In Reply to: Re: Adultry, how can I forgive when I cant forget? posted by sandy on January 10, 1998 at 03:14:20:

Dear Sandy,

Yes, I believe that God will still love you if you walk away. The fact is, I believe that God still loves us whatever we do, even if we do things, unwittingly or wittingly, for which we need to repent and ask God's forgiveness.

To me, the question is not that of possibly losing God's love. Rather, the question is that of trying to make the best, most loving, and fairest decision possible, considering all the people involved-- i.e. yourself, your husband, your children (if you have them).

Frankly, I believe in divorce in some situations--where reconciliation is impossible, where one marriage partner has already given up on the marriage, where a spouse is repeatedly unfaithful, or where anger and bitterness are the "daily bread" of the relationship. My own parents had a terrible relationship, full of ill will and fighting, which ultimately ended in their divorce. It was financially difficult in our household after my father left. But I, as a young teenager, was actually relieved when he left--the terrible fighting stopped.

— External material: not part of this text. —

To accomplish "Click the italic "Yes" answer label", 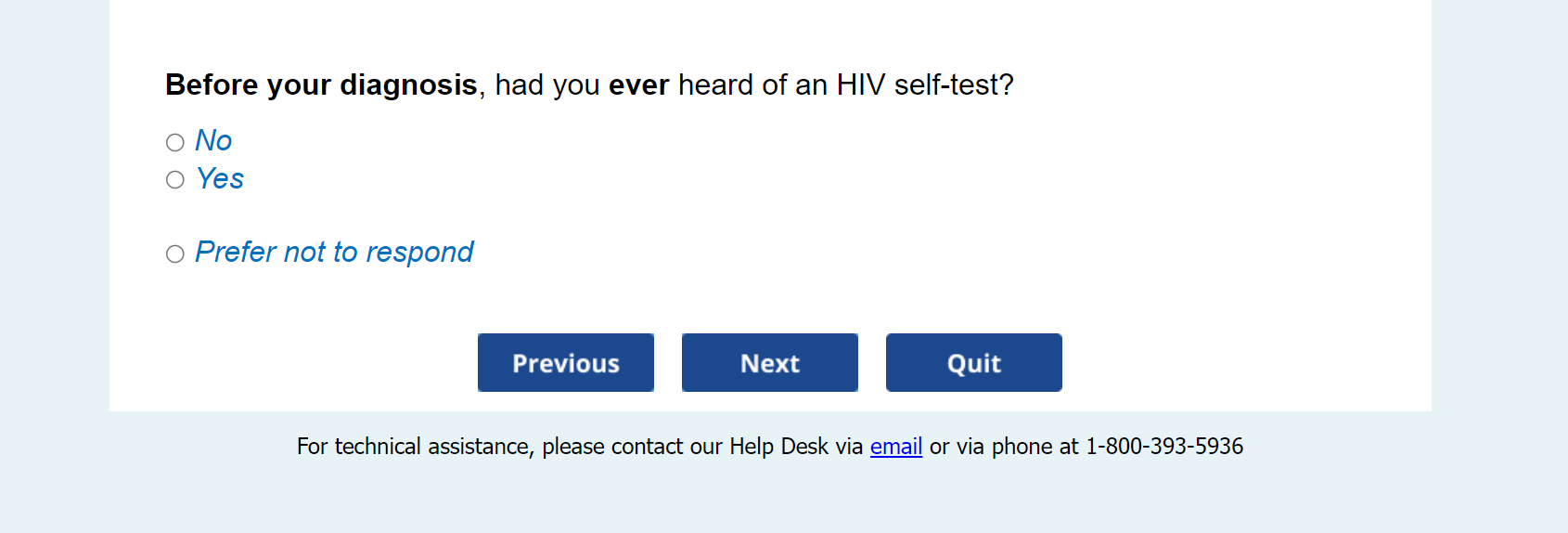I will tap(220, 178).
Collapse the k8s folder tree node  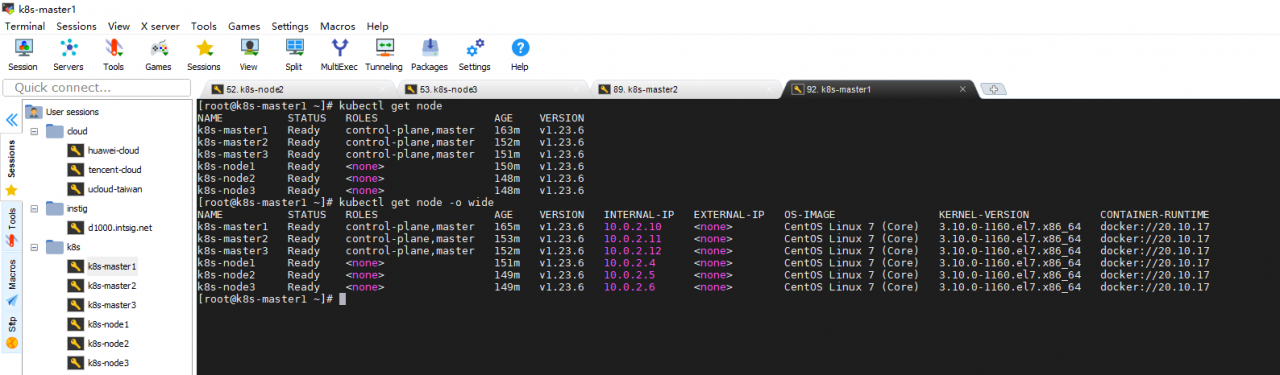33,246
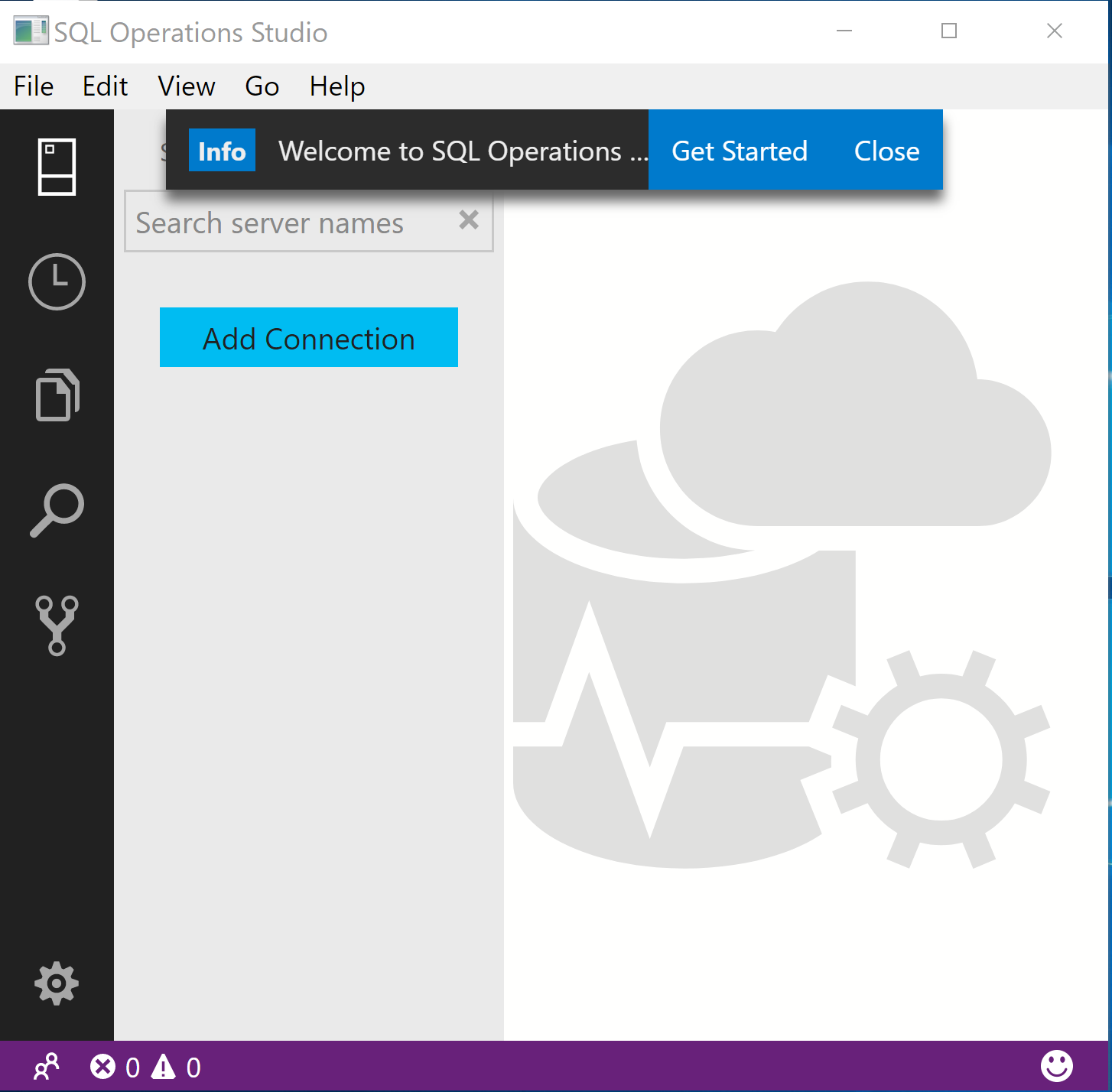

The book, Spoon River Anthology, has a scene which has always stayed with me. From the grave, a woman laments the fact that she let her minister persuade her to stay with her husband "for the sake of their children," even though there was absolutely no love, only bitterness between them in their home. As the woman went on to say, it was a mistake, because without love in their home, her children grew up sickly and weak, like yellow shoots and stalks trapped under a rock without the sun's light.

May I also say that I believe in marriage! People can make mistakes. But if they truly care for one another, and are willing to work at their relationship, they can overcome the ill effects of those mistakes. As painful as it is for the one who has been sinned against, adultery does not have to be the end of a marriage. If the adulterous relationship is definitely ended, and both partners are willing to work together towards a high degree of commitment and sensitivity to each other, it can be the opportunity for a new beginning in their relationship. All need not be lost. Love happens, and it can happen again, if people nurture it and give it a chance.

At first, the relationship may seem like just going through the motions, as time is taken to mourn the loss of the old marriage and the ideals and hopes, now broken, which were a part of it. But then, over time, the relationship can grow and prosper as a new and more intentional chapter in the couple's life together is begun. Of course, the inner healing which forgiveness represents would be a very important part of this renewed relationship. The adultery might never be completely forgotten. However, it would no longer be a controlling factor in the relationship, or as painful. The couple's life together would have moved on from that.

I would encourage you to seek out counseling. If your husband won't go with you [though I hope he would] then consider going yourself alone. A skilled counselor can help you sort through your issues and options, as you seek to make a good decision about your relationship and your future. I will keep you in my prayers.